Here’s the thing: I was always (and remain) open to persuasion on independence for Scotland. I have close pro-Indy friends who are good, clever, thoughtful people. I’m well aware there was a respectable argument to be made for independence and there still is.
I voted against it in 2014 because I believed the inevitable economic destabilisation and upheaval was being seriously underplayed by the SNP, and that the impact would be felt, as it always is, by the poorest and most vulnerable. I still think the SNP had no good answers to serious, good faith questions and Sturgeon offers none in her book. IMO, the SNP was asking us to simply cross our fingers and jump in the belief that myriad complexities would magically resolve themselves. As I said at the time, people like me weren’t the ones who were going to suffer serious injury if the landing turned out to be a lot harder than promised.

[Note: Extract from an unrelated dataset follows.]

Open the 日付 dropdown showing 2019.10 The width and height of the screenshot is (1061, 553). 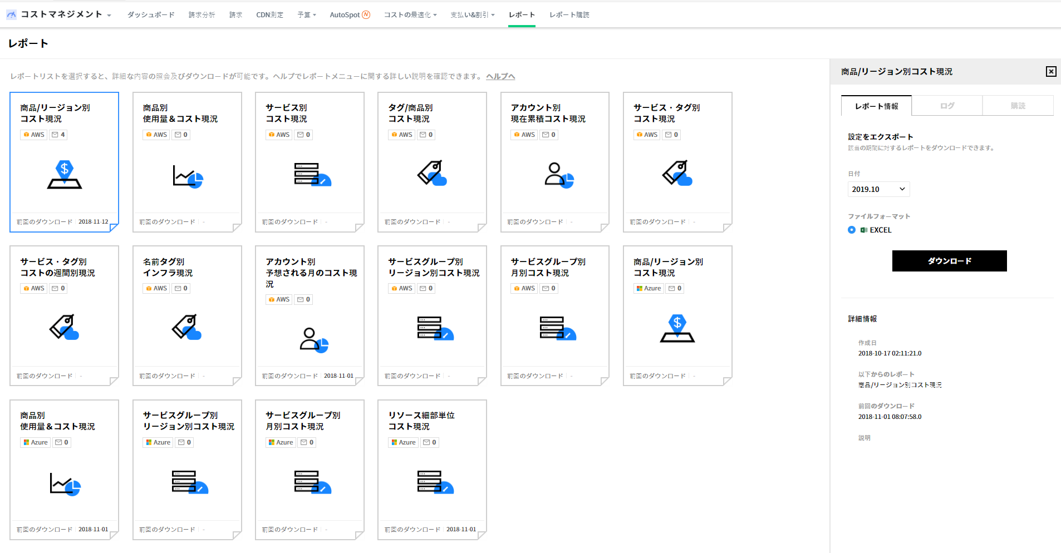(878, 189)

Did pro-union people behave badly, as well as nationalists? Yes, without a doubt. In any binary contest, you will look around and find a lot of people standing in your camp you don’t have a single thing in common with except on a single yes/no question.

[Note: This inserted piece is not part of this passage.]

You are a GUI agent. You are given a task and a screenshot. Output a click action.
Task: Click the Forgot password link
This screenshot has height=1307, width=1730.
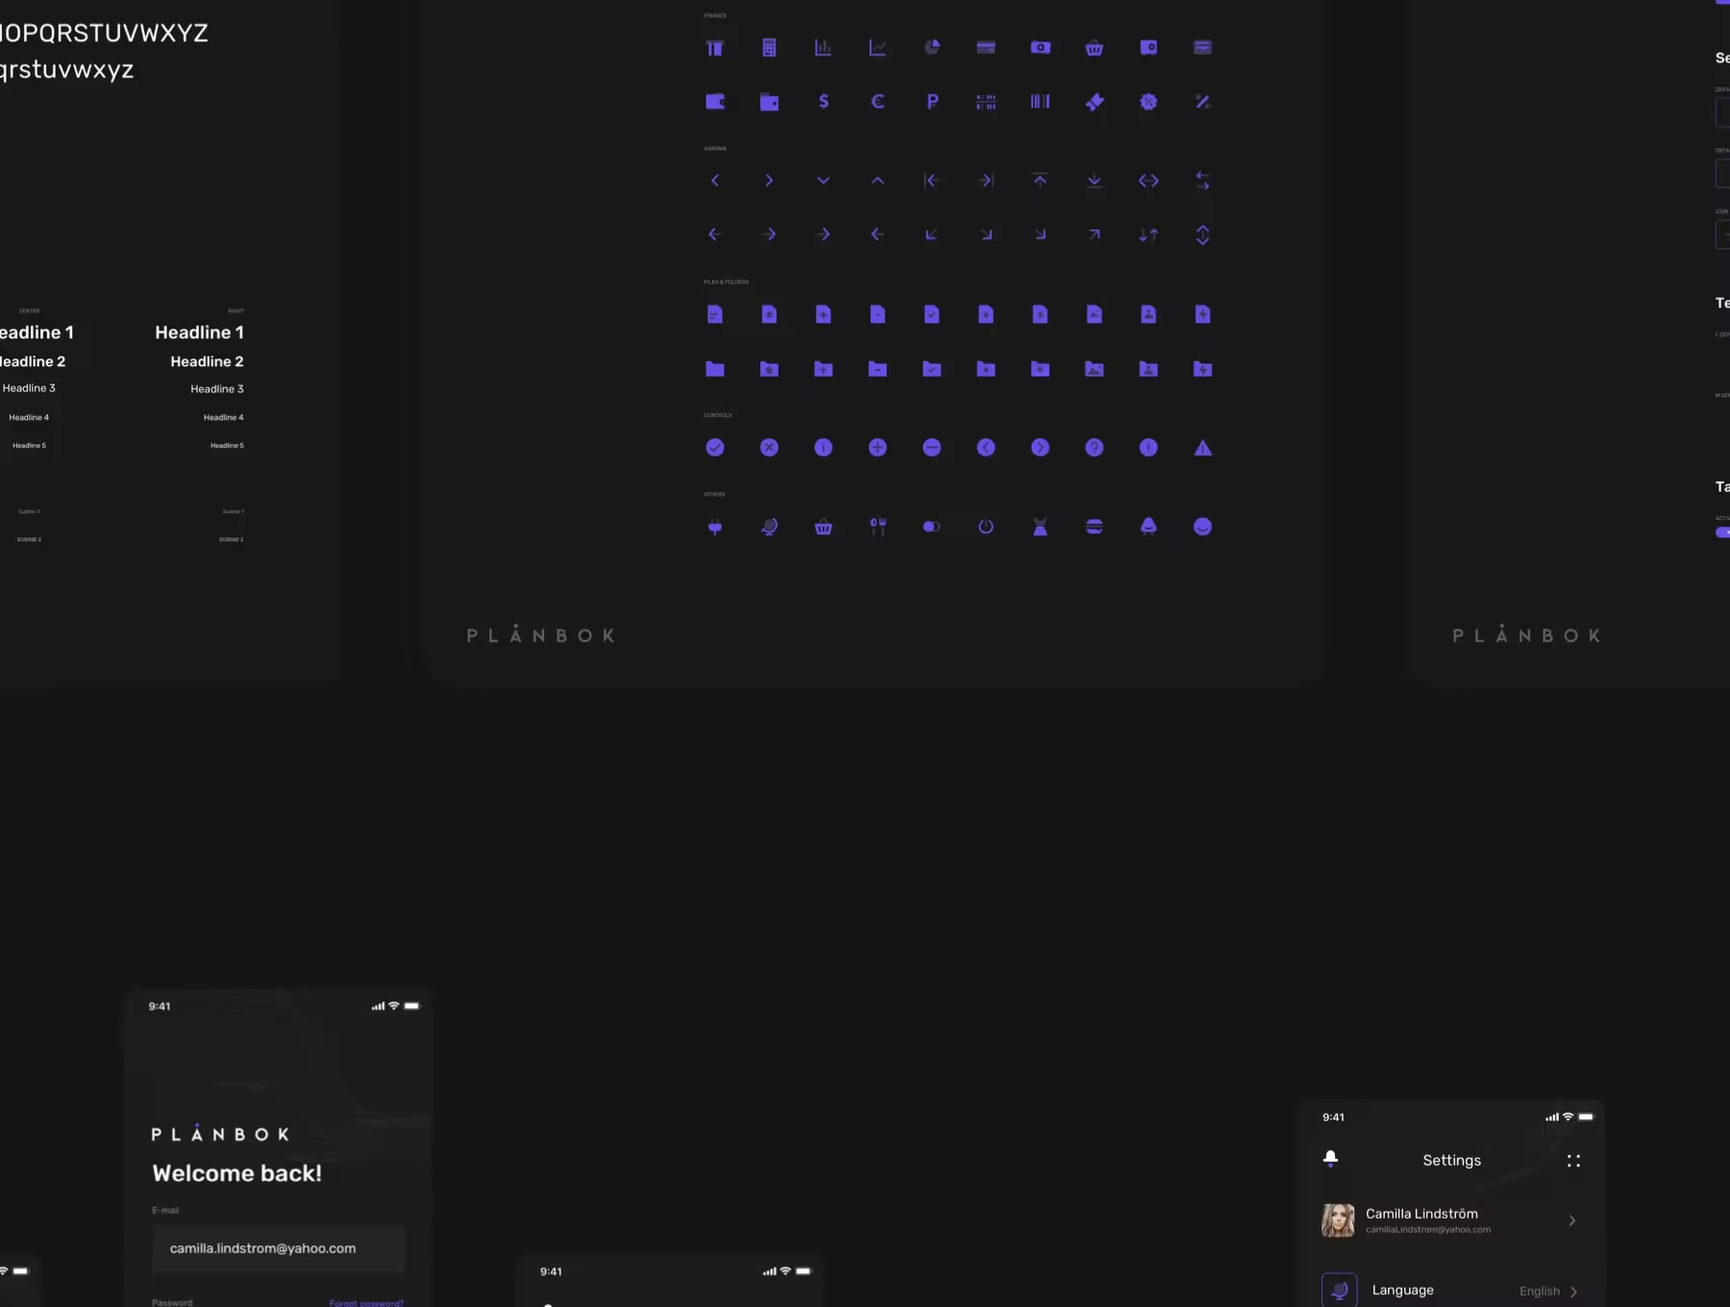point(366,1302)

There’s a reason, though, that far more nationalists than unionists look back fondly on the run up to the referendum time. Pro-independence politicians were happy to impugn remainers’ motives in very ugly ways, and plenty of elected MPs and MSPs contributed enthusiastically to online toxicity.

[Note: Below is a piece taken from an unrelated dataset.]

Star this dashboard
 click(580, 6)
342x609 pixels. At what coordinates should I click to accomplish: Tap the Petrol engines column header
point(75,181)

When people who call a country home and love it are called traitors and Quislings by their own elected representatives for having questions about currency unions and sterlingisation, their feelings about that country inevitably shift. I used to see the Saltire in such a positive way. I felt it belonged to everyone; it was a flag with no negative associations whatsoever. Then 2014 happened and I realised my naivety, because I was told (along with millions of others) that it didn’t belong to me, that I had no right to it, that I was insufficiently good and Scottish to be included beneath it.
I know very well those sentiments weren’t shared by everyone in the Yes camp, because, as stated above, I admire and indeed love certain Yessers. The fact remains that a lot of people on the No side came through that referendum with certain illusions about Scotland shredded.
Sturgeon sees everything through the prism of identity politics. She assumes all No voters must have been deeply attached to a British identity, but that simply isn’t the case. Lots of us were persuadable, but if the knee jerk response to common sense questions is ‘you’re a unionist traitor, a scaremonger and no true Scot’, don’t be surprised if the questioner becomes sceptical about the inclusive, egalitarian, welcoming utopia independence activists swore we’d be living in once they were in charge.